**Stated task:** Continue the article on the Bolivian cumbia band Los Ronisch from where it stops.

**Document segment:**
----
Los Ronisch are a Bolivian cumbia band. They originate from Cochabamba and are one of the most popular cumbia bands in South America.  The press have called this band "the box-office record breakers" due to its vast popularity among people in Bolivia, Peru, Argentina, Ecuador and other countries.

History 
The band is composed of six brothers:
First voice: Walter Rodriguez 
Keyboards: Renán Rodriguez
First Guitar: Remberto Rodriguez
Bass: Héctor Rodriguez (Director)
Drums: Norberto Rodriguez
Sampler and Rhythms: Fernando Rodriguez 
The live concerts include an animator, German Zambrana being one of them during the late 90s.

Los Ronisch, named after the family's old German Rönisch piano, started playing in the late 80's, focusing more in a type of Rock that is similar to new wave, with influences from disco, electronic music, and pop.  One of their first hits, Isabel, remains a classic of pop music in Bolivia.  This type of music regarded as "Disco" in Bolivia was also practiced by another popular Bolivian band called Maroyu.  
Towards the end of the 90's the band remained highly popular; however, it shifted the focus of its music towards Cumbia (Los Ronisch played Cumbia and Huayño regularly since their start in the late 80's).  This shift to a more electronic sound, relying more heavily on the keyboards and the sampler as a backbone, made some people in Peru relate the band's style to Tecnocumbia.  This shift can be heard in the "Regresa" album of 1999.  The popularity of the band exponentially increased with the release of "Regresa" and the singles "Amigos Traigan Cerveza" and "Prefiero Estar Lejos", making the band play numerous cities throughout South America, USA and Europe (Spain).
----
**Recorded information:**
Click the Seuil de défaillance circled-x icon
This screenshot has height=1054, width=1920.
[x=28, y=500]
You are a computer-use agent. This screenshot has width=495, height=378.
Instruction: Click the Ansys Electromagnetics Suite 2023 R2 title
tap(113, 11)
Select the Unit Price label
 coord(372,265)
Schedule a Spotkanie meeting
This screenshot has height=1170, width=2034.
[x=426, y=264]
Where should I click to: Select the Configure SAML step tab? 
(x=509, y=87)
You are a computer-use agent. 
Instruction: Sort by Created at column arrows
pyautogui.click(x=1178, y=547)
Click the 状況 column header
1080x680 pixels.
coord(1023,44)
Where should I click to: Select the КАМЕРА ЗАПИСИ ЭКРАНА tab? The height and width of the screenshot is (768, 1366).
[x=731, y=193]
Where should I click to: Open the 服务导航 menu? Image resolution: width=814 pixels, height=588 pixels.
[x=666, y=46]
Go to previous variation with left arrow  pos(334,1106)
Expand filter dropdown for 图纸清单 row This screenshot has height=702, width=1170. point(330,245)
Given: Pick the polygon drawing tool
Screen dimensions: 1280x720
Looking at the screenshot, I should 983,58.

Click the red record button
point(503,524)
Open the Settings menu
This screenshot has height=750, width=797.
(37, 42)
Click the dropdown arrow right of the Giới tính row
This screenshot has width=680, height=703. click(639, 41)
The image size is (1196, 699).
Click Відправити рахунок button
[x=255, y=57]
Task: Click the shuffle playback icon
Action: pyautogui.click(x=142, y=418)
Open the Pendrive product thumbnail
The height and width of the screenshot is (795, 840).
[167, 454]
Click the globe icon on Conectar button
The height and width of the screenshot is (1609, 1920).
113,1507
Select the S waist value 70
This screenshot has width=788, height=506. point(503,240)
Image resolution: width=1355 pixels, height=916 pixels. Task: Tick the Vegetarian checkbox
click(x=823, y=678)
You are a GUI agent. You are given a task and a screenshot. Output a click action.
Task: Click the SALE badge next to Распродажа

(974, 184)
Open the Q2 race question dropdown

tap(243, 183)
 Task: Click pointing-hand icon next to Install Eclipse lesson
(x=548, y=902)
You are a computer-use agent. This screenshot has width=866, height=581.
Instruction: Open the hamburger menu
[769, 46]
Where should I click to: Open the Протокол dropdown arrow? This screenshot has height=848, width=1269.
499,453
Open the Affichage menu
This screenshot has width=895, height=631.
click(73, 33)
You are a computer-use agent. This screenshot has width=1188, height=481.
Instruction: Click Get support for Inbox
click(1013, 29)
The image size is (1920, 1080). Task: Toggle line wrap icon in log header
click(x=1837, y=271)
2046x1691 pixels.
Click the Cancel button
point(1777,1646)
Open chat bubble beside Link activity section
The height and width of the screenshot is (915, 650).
----
**Answer for this exercise:**
Discography (incomplete) 
Los Ronisch - Isabel - soledad -Un Sueño Hecho Realidad - 1989 (vol1)
Los Ronisch - Princesa - 1990 (vol2)
Los Ronisch - Digas lo que digas - 1991 (vol 3)
Los Ronisch - La plaza - 1992
Los Ronisch - dime dime 
Los Ronisch - te quiero (vol 6)
Los Ronisch - promesas cuando ya no me quieras
Los Ronisch - traicionera 
Los Ronisch - quisiera yo decirte  
Los Ronisch - Época de oro - 1998
Los Ronisch - Regresa - 1999
Los Ronisch - Destrozas Mi Corazón - 2001
Los Ronisch - Siempre Imitados, Nunca Igualados - 2004 
Los Ronisch - Corazones Rotos - 2008
Los Ronisch - Nunca te olvidaré - 2017

Musical style 
Cumbia, Huayño, Technocumbia or Tecnocumbia, Chicha, Rock & Pop, Disco.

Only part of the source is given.